## [What is required]
In the data below, repeat the line containing "The width and height of the screenshot is (477, 430)." and every following line exactly, up to and including the last line. Exclude pictures.

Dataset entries
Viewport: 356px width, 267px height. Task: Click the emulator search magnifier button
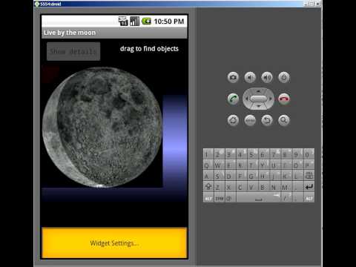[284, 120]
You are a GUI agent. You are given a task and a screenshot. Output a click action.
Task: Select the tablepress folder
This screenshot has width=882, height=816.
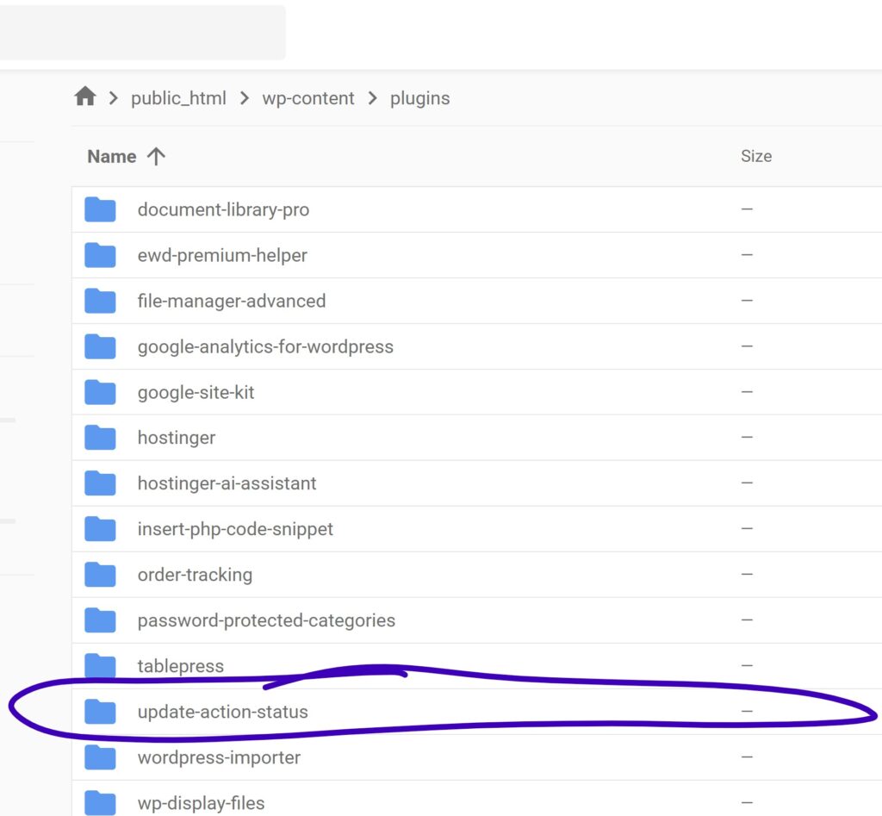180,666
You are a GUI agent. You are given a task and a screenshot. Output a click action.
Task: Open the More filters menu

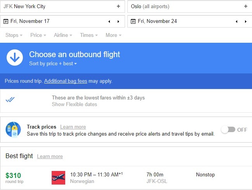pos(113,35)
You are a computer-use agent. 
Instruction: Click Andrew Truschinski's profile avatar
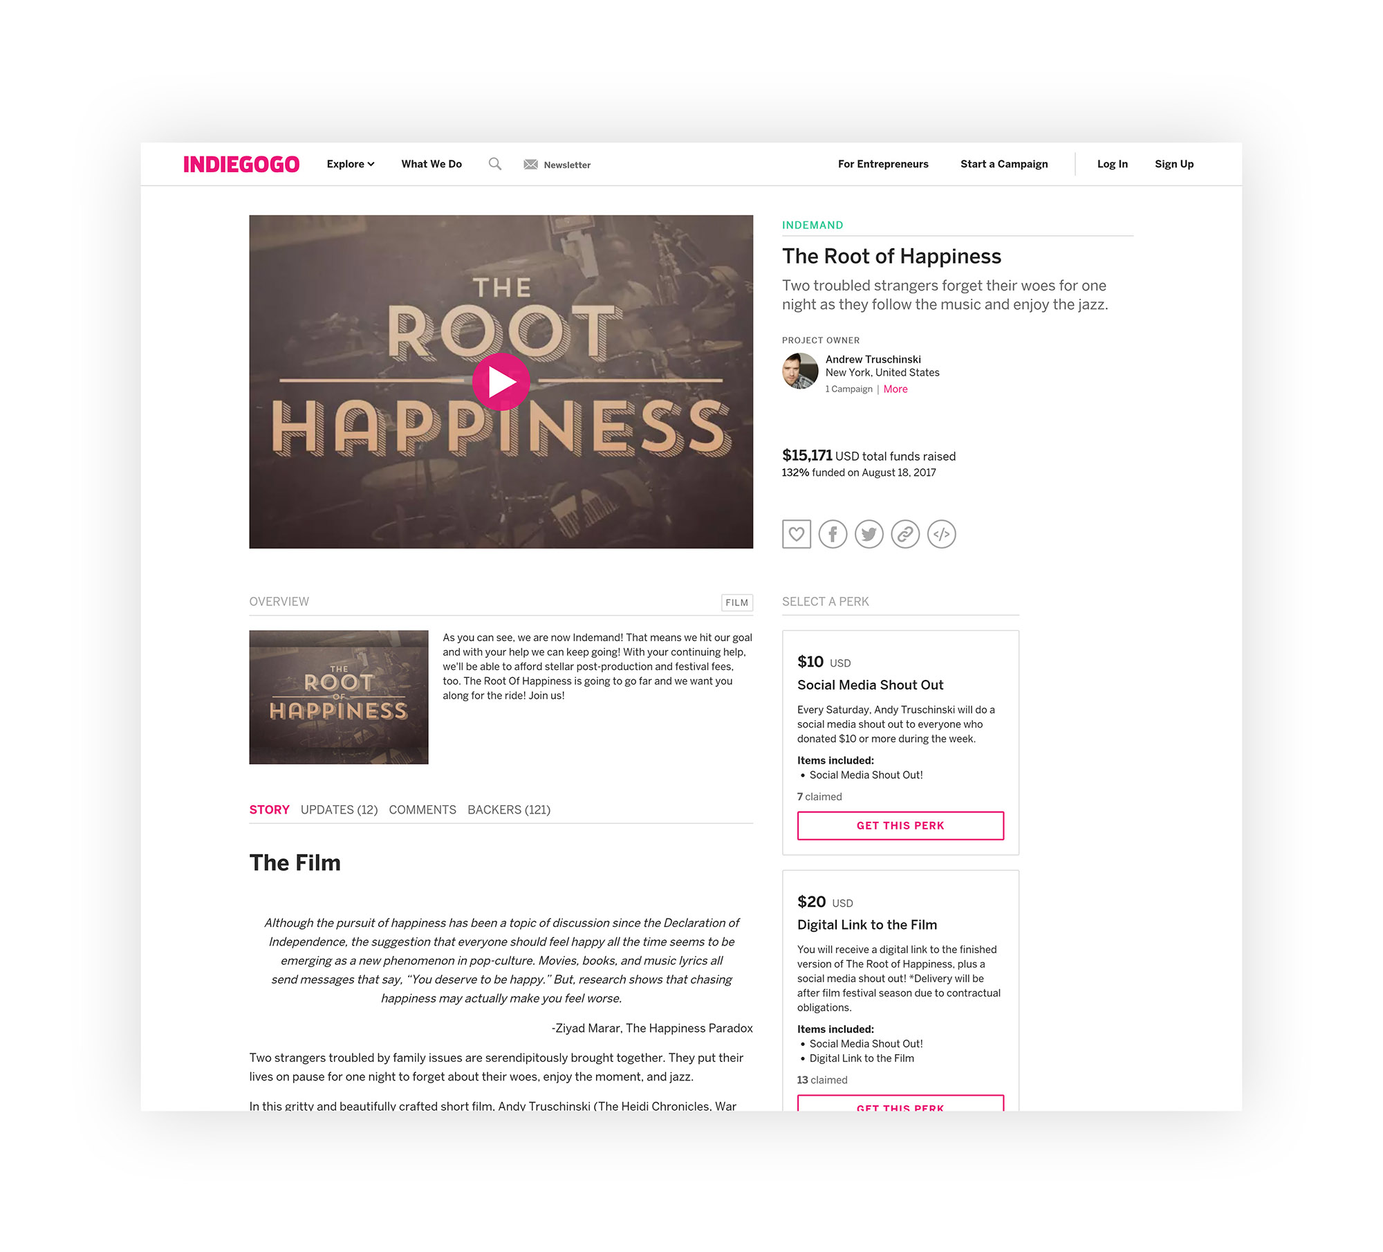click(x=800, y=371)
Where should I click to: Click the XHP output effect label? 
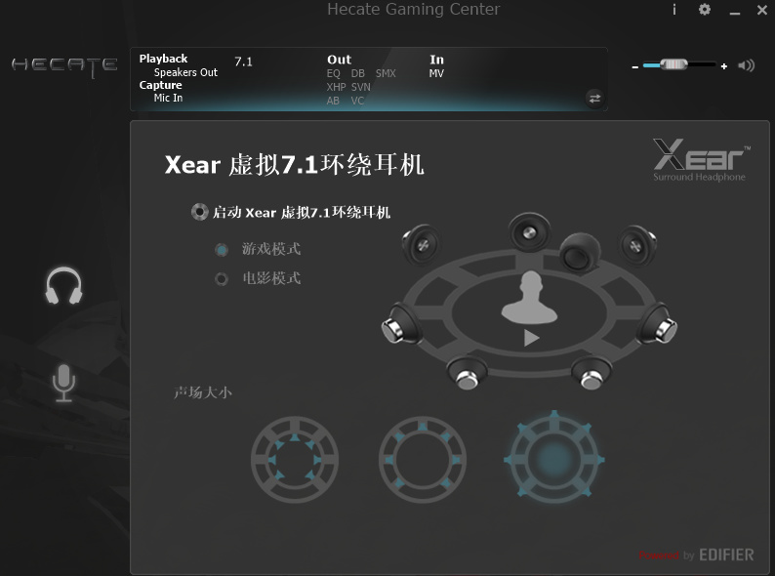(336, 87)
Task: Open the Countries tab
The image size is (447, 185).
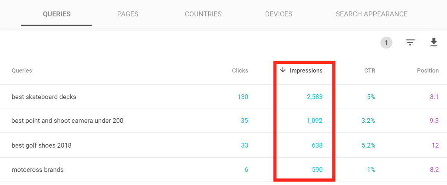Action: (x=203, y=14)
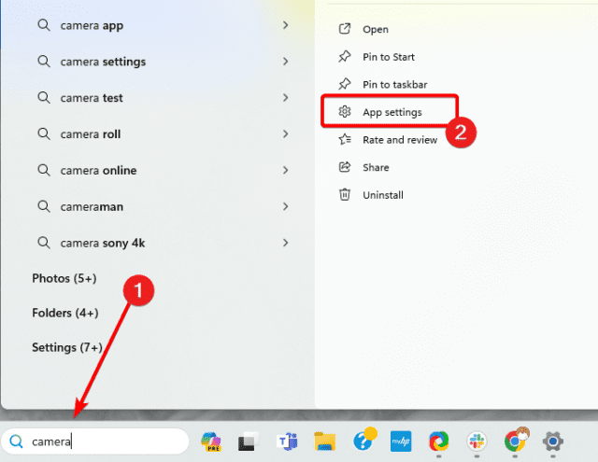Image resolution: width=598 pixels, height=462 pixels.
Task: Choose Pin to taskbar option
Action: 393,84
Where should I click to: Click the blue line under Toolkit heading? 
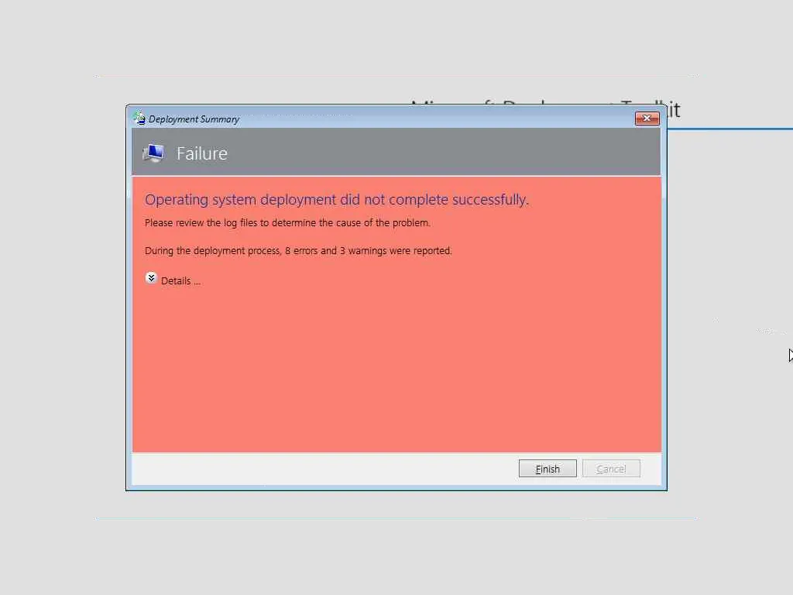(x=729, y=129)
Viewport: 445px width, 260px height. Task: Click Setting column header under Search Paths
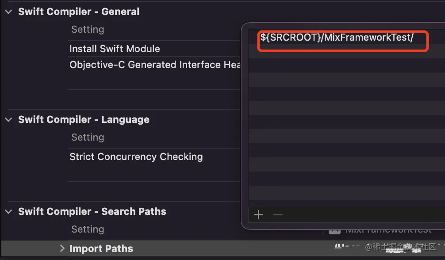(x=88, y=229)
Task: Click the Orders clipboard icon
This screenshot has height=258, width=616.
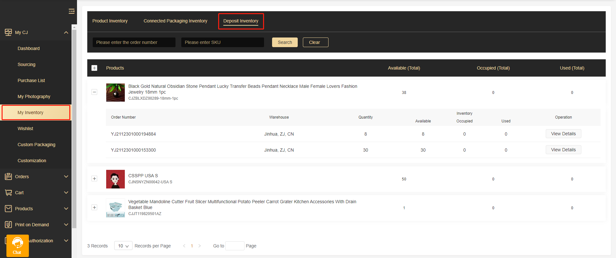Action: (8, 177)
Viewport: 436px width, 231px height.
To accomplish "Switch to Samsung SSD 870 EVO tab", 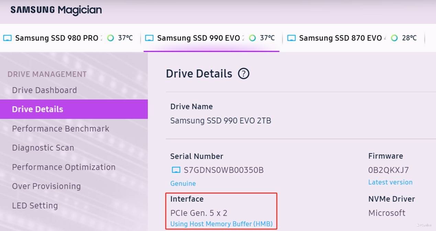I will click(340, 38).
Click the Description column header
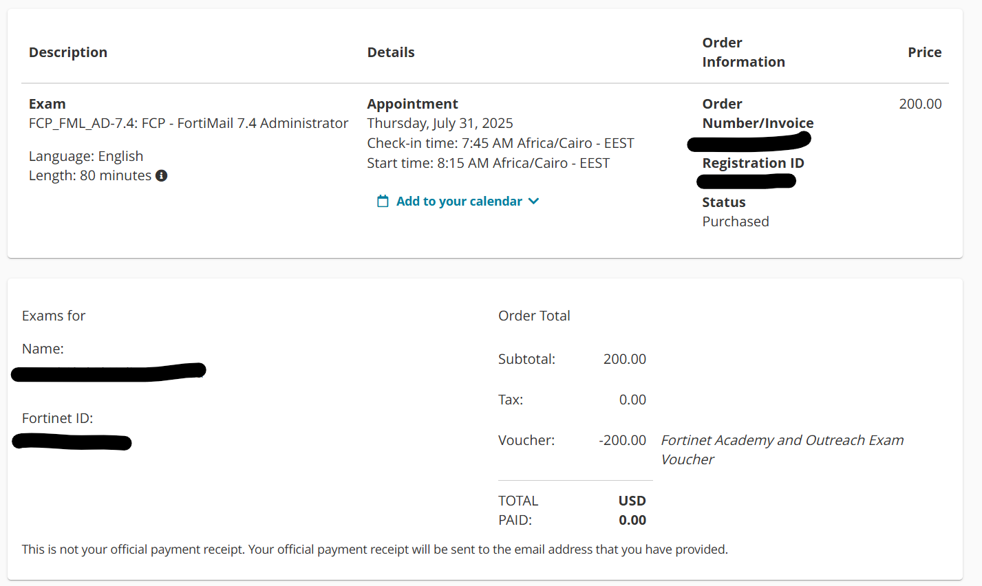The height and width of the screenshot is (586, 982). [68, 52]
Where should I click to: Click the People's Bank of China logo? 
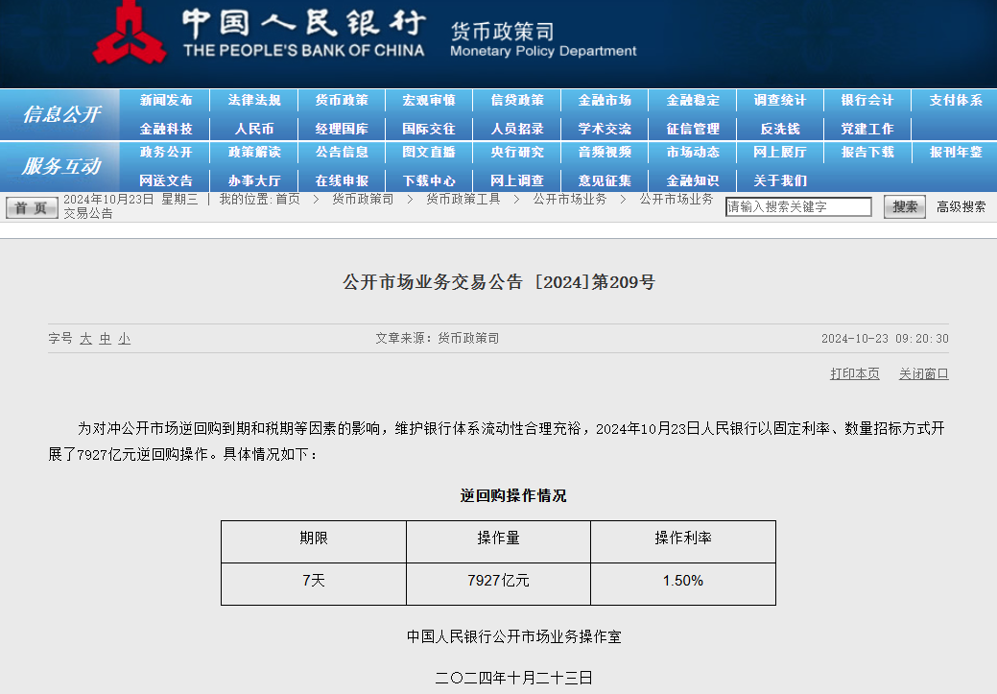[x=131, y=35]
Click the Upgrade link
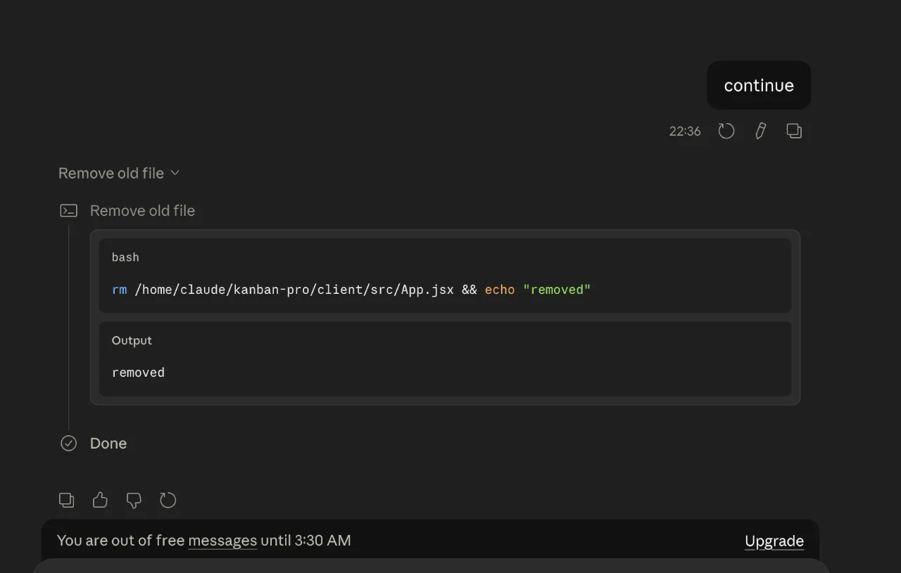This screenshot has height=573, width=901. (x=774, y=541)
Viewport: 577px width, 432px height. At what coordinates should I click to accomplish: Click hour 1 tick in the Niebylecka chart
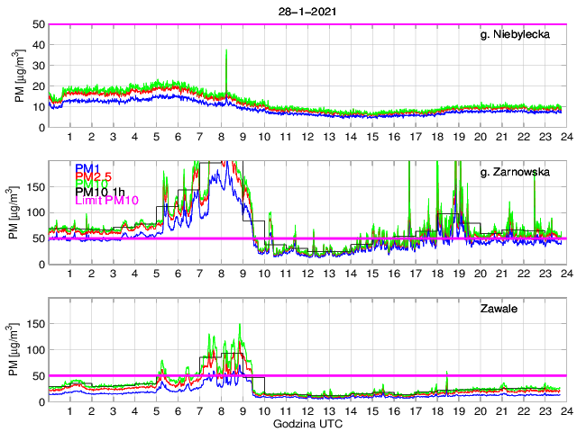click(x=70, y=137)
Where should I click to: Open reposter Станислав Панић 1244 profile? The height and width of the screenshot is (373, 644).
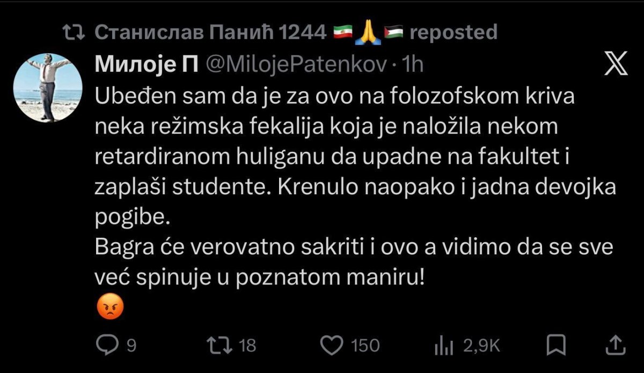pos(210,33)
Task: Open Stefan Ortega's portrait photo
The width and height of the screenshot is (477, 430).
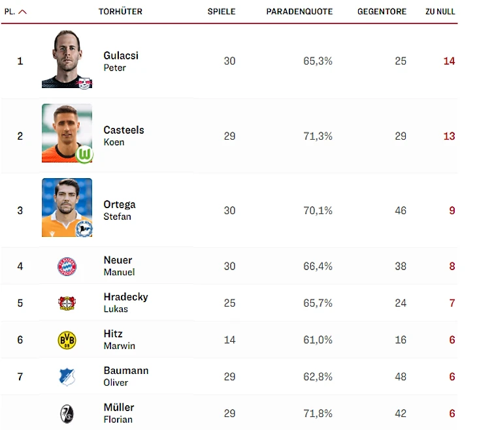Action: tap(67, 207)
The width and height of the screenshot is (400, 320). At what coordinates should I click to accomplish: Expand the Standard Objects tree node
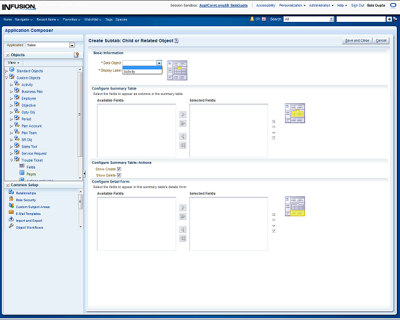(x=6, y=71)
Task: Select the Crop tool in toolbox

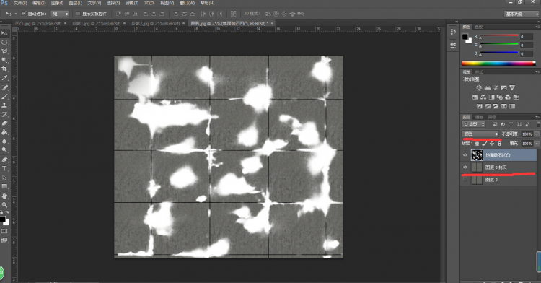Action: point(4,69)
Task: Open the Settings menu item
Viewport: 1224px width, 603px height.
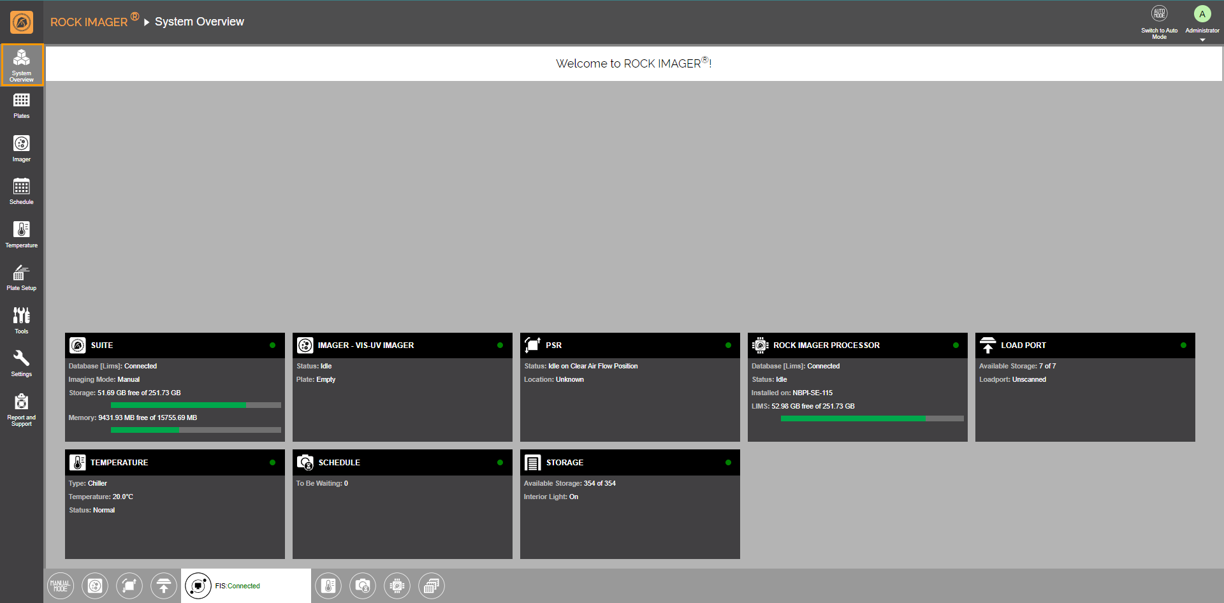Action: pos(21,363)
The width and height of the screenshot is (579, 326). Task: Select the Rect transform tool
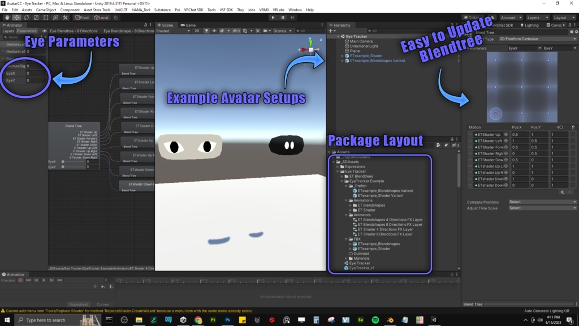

## [Written solution]
The width and height of the screenshot is (477, 430).
Action: tap(67, 207)
The width and height of the screenshot is (400, 320). At what coordinates should I click to accomplish: Expand the Standard Objects tree node
(x=6, y=71)
Task: Select the Crop tool in toolbox

Action: point(4,69)
Task: Open the Settings menu item
Viewport: 1224px width, 603px height.
Action: pos(21,363)
The width and height of the screenshot is (579, 326). Task: Select the Rect transform tool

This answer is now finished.